_DATA SHOWN:_
--------------------------------------------------

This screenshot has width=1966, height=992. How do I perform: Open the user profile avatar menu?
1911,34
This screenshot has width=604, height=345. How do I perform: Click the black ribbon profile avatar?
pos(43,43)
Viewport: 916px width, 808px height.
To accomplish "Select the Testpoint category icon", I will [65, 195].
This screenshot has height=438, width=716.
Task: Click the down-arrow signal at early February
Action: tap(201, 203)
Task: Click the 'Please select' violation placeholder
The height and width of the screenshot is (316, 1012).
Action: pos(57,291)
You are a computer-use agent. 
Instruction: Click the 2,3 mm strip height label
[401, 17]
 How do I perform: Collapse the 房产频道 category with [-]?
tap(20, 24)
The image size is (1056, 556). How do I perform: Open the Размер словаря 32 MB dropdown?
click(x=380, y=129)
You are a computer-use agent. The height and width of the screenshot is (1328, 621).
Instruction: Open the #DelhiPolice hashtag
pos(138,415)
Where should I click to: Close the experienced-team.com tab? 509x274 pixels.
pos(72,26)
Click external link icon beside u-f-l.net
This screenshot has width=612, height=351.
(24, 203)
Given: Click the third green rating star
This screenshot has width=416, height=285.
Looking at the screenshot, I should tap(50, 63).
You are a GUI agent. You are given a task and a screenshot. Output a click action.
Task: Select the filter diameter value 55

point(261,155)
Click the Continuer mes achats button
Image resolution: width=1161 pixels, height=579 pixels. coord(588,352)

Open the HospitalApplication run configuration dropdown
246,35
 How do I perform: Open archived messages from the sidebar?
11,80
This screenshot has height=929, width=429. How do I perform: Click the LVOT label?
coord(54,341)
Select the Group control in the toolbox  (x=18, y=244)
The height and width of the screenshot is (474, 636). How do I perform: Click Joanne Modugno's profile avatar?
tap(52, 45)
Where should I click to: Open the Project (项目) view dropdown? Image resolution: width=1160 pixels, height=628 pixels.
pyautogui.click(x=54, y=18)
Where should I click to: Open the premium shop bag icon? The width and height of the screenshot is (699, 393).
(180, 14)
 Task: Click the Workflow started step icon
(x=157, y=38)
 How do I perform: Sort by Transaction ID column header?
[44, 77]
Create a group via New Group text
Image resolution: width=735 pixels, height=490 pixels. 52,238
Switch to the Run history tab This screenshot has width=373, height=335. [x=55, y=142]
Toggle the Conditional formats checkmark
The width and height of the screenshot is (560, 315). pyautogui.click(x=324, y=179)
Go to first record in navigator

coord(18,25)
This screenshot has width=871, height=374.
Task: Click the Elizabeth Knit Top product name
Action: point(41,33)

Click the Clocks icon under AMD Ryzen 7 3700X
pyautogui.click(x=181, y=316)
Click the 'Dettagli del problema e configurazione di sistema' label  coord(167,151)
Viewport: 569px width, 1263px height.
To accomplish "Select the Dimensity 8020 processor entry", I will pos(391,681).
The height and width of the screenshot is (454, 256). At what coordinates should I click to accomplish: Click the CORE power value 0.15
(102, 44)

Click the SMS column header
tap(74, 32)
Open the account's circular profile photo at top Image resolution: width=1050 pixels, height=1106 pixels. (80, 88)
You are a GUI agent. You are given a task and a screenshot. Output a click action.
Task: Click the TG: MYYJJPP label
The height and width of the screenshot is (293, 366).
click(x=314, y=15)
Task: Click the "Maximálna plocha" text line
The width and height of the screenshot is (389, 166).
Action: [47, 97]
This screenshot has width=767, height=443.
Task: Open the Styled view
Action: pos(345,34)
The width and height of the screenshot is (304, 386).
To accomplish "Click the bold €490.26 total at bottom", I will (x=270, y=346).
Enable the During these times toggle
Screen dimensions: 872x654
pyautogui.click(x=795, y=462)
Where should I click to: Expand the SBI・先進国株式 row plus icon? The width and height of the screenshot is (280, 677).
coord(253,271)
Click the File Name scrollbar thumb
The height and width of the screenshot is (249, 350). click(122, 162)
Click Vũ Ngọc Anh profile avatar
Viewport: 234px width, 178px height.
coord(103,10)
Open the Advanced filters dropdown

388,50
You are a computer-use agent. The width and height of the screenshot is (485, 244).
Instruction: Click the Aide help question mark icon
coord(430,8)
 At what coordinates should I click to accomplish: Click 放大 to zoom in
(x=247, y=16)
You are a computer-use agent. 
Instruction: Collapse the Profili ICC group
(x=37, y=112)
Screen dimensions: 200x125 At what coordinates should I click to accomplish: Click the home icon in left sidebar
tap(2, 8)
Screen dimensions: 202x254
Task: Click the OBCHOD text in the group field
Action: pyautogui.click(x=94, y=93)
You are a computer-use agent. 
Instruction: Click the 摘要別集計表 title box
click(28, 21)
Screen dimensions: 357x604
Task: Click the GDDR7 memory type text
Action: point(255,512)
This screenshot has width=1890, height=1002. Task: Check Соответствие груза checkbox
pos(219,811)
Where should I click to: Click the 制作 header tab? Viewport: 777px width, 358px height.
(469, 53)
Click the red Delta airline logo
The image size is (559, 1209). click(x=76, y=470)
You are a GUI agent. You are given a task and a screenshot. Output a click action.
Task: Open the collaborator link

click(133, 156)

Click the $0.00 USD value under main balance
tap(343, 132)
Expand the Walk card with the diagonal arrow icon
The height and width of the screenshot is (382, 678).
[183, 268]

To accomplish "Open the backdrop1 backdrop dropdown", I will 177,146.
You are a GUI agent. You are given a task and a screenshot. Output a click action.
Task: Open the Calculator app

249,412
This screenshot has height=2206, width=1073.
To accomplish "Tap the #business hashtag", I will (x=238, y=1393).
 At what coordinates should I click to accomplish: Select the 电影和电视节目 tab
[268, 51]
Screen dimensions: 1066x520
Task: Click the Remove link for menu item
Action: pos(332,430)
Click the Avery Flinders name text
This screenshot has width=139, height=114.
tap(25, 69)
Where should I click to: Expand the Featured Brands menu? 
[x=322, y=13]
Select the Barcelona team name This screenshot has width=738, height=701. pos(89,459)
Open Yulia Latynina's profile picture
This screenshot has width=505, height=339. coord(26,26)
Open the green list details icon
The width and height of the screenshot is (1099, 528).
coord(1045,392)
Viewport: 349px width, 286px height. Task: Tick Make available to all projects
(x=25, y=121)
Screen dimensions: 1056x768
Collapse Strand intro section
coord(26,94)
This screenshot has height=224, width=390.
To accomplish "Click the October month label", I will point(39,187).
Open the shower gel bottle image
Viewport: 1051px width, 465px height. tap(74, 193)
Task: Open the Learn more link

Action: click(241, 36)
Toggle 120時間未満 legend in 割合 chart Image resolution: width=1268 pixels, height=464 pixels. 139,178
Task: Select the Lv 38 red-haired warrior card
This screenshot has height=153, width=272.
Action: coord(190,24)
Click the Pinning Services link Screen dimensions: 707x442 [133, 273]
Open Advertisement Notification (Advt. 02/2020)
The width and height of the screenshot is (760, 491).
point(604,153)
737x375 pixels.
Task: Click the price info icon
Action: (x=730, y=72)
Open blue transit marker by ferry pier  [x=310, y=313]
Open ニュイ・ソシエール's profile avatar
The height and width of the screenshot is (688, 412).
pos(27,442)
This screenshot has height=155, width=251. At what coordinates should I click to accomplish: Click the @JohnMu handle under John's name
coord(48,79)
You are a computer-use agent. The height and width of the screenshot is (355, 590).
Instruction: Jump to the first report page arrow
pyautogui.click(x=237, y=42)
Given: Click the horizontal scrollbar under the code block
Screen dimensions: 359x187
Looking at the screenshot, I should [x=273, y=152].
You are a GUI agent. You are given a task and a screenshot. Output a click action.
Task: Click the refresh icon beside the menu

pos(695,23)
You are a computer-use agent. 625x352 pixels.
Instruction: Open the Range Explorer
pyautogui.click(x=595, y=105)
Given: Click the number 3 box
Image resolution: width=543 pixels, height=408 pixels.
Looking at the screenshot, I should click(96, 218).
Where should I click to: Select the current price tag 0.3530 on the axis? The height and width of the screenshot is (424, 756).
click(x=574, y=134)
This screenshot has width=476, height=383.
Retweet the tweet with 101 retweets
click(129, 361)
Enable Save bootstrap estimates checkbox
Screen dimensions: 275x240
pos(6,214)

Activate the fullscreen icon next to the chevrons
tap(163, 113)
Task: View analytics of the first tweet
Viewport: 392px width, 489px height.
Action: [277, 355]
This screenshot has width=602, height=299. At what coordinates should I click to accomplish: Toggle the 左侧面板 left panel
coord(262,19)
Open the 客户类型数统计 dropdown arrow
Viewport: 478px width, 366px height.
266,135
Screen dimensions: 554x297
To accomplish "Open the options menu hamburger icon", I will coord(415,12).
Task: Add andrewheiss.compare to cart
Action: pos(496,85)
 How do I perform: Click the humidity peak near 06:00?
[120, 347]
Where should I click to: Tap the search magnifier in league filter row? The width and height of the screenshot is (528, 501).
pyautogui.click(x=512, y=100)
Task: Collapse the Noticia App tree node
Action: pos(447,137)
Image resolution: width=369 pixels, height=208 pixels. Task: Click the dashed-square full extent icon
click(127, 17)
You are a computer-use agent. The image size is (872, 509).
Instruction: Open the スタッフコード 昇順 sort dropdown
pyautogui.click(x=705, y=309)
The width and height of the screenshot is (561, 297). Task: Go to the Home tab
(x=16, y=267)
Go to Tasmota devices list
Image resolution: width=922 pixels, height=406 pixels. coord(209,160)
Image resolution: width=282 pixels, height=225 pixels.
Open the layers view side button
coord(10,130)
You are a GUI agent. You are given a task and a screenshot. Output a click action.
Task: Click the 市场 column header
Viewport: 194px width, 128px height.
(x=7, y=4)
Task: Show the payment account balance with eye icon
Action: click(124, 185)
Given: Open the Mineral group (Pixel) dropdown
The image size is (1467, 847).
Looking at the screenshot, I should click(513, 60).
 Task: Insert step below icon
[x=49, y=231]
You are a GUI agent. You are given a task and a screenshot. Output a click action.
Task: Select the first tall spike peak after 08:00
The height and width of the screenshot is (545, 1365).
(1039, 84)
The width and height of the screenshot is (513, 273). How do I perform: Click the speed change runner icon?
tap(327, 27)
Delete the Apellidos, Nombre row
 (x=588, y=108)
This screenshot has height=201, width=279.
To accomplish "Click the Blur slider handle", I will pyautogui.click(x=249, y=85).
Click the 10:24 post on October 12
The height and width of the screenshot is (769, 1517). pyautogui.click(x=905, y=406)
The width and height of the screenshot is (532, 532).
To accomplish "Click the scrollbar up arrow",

--------------------------------------------------

_YOUR OBJECTIVE:_
Output exactly one stretch of the listing: from the line containing "Open the layers view side button" through the line containing "Given: Open the", both end lines included.

_PROBLEM SOLUTION:_
Open the layers view side button
coord(10,130)
You are a GUI agent. You are given a task and a screenshot. Output a click action.
Task: Click the 市场 column header
Viewport: 194px width, 128px height.
(x=7, y=4)
Task: Show the payment account balance with eye icon
Action: click(124, 185)
Given: Open the Mineral group (Pixel) dropdown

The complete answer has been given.